- [Text block]
· · · ·

Press coverage feels like a pay-to-play game, but most of the coverage indie titles actually get costs nothing but effort and judgment. If you have a working build, a clear hook, and the willingness to send 40 specific emails instead of one blast, you can land features on outlets that matter. The constraint was never money. It was the angle and the timing.
Why Game Press Coverage Without Budget Is Realistic
Journalists are not gatekeeping behind a paywall. They are drowning in 200 pitches a week, most of which are generic, late, or about a game that gives them nothing to write. Writers need stories, and a small studio with a weird mechanic and a real human behind it is genuinely easier to cover than a faceless mid-budget release.
What kills small studios is not budget. It's pitching a press release that reads like a marketing deck, sending it the day of launch, and treating a 40-person outlet the same as a 4-million-reader one. Fix the substance and the timing, and the lack of a PR agency stops mattering.
Find The Angle Before You Find The Outlet
Coverage starts with a sentence a writer can repeat to their editor without you in the room. "Roguelike deckbuilder" is not that sentence. "A deckbuilder where the cards rot if you don't play them, built by a former insurance actuary" is. The angle is the thing that makes your game a story instead of a listing.
Most teams have an angle and don't realize it because it's obvious to them. Interrogate your own project for it:
- A mechanic nobody else is doing, described in plain language a non-player understands
- A maker story: who you are, what you left behind, why this game exists at all
- A development hook: solo dev, four years, made during a specific life event
- A cultural or regional angle that local and niche outlets care about deeply
- A visual that stops the scroll, because some outlets will cover a game on the GIF alone
Target Small And Mid-Tier Outlets First
Everyone pitches IGN and Rock Paper Shotgun on day one and gets ignored. The coverage that actually moves wishlists for a small game comes from niche sites, genre-specific blogs, YouTubers with 20k engaged subscribers, and regional outlets in your language. These writers respond, they cover fast, and they care.
Build a list of 30 to 60 of these before you write a single email, and note for each one a specific piece they've published that overlaps with your game. That note is what separates a pitch that gets opened from one that gets archived. Bigger outlets become realistic later, once you have a small wall of existing coverage to point at.

· · · ·

- [Dataset extract]
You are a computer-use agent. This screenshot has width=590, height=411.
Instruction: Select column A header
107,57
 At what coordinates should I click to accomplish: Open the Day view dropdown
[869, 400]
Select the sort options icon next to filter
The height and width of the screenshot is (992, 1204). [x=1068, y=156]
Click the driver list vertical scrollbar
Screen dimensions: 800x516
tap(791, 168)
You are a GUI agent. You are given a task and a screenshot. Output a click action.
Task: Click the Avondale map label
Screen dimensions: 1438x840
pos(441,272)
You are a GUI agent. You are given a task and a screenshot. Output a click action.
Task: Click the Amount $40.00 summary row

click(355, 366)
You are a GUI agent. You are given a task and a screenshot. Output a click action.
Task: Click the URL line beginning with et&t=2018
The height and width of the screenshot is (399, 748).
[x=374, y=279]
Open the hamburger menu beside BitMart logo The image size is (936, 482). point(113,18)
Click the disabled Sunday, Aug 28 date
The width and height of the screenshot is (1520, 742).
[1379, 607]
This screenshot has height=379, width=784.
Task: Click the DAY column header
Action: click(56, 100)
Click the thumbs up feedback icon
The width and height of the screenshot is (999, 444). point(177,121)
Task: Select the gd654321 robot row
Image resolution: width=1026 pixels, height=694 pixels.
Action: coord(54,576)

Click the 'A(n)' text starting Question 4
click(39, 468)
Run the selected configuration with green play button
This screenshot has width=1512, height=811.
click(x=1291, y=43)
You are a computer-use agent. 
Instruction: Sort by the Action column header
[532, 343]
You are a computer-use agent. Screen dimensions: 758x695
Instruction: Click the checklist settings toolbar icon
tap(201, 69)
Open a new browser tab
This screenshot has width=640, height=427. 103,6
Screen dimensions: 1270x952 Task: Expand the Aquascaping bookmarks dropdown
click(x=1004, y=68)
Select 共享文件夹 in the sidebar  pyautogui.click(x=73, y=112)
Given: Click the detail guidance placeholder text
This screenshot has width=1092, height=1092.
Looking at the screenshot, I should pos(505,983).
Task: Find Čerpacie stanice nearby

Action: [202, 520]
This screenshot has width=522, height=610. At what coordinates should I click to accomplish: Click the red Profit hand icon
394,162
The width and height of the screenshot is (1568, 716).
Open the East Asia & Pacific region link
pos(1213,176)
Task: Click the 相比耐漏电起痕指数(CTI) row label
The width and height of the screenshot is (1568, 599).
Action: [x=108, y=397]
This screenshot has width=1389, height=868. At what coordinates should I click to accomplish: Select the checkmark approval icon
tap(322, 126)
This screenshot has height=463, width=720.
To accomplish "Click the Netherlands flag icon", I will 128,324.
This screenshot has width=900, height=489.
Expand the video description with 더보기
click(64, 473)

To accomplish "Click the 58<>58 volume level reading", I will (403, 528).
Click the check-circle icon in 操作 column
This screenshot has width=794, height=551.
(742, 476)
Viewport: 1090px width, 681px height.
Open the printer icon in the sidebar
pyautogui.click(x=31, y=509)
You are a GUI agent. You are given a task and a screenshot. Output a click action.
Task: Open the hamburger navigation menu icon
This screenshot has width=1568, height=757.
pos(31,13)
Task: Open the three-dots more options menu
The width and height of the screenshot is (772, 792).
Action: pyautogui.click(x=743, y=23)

· · · ·

- [Written instruction] Please continue the article on getting indie game press coverage without a budget, starting right after its last sentence.

- [Result of this exercise]
Make Coverage Easy To Produce
A writer on deadline will cover the game that costs them the least time. Your job is to remove every reason to say "later". That means a press kit they can grab in 30 seconds: a tight description, two or three clean GIFs, a trailer link, key art, your name, and the release date. If they have to ask you for a screenshot, you've already lost the slot to someone who didn't make them ask.
Your Steam page is part of this. When a writer clicks through and sees a confident capsule, a clear short description, and a trailer that opens on the actual hook, they trust the pitch more. A weak store page undercuts even a great email, and fixing it costs nothing but an afternoon.
Use Free Distribution Moments
Steam hands you coverage moments for free, and the press already watches them. Tie your outreach to a beat that gives writers a reason to publish now rather than someday.
- A demo drop or Next Fest slot, which gives writers something playable to react to
- A meaningful update or a roadmap reveal that signals momentum
- A community milestone you can frame as a story, not a brag
- A launch date announcement with a sharp new trailer attached
Don't underestimate communities either. A genuine, non-spammy post in the right subreddit or Discord can put your game in front of the exact writers and creators who lurk there looking for their next piece. Coverage often starts as a comment thread before it becomes an article.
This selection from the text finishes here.